→ Supplied material
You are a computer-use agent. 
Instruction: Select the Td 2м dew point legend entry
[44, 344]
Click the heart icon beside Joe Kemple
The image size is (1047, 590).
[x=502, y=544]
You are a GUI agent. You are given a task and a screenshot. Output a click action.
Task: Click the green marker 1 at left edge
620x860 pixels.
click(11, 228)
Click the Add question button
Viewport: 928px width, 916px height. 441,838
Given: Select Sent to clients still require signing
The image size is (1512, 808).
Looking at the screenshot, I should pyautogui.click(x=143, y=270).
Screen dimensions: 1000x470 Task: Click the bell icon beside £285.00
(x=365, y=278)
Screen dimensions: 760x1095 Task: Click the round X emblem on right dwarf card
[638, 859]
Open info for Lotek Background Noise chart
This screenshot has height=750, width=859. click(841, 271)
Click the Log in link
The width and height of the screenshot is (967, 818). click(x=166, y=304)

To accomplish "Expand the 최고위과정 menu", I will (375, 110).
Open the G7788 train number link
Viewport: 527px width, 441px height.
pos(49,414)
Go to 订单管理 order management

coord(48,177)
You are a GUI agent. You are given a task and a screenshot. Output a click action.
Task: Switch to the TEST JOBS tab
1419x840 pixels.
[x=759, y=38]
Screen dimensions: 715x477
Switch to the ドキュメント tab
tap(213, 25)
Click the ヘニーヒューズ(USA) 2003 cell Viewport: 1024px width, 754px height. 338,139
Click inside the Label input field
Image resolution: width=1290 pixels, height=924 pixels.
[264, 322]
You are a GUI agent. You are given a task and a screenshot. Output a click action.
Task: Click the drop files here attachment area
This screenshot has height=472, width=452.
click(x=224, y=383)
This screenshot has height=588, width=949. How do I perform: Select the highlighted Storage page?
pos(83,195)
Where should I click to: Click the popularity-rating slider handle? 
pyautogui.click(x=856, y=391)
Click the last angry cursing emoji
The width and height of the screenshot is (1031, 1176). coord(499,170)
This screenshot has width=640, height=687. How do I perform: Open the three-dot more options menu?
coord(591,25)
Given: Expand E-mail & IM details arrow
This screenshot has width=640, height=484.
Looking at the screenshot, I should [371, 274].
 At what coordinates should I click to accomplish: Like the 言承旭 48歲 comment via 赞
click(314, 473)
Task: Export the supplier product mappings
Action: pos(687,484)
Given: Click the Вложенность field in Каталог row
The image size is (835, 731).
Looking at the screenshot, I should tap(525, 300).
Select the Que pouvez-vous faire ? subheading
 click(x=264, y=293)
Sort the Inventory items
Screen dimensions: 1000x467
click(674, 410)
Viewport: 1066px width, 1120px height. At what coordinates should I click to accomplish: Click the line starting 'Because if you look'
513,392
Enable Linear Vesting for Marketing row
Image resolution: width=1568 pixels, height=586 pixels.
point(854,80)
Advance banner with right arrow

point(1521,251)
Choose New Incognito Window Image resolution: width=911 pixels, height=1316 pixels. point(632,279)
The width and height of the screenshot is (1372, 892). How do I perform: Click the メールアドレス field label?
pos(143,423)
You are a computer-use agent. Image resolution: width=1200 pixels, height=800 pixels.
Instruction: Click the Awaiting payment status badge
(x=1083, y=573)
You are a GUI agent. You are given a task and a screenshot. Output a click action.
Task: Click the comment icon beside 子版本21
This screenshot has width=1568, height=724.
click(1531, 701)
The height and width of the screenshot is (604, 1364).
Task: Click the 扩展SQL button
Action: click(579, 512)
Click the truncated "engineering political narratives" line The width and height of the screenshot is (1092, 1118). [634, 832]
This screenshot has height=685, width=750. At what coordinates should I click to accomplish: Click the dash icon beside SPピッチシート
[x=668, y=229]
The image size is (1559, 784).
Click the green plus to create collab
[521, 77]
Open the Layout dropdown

→ Exercise directions
Work out the number of lines in the listing above that hold the word "computer". Write that number by itself.

→ Output below
2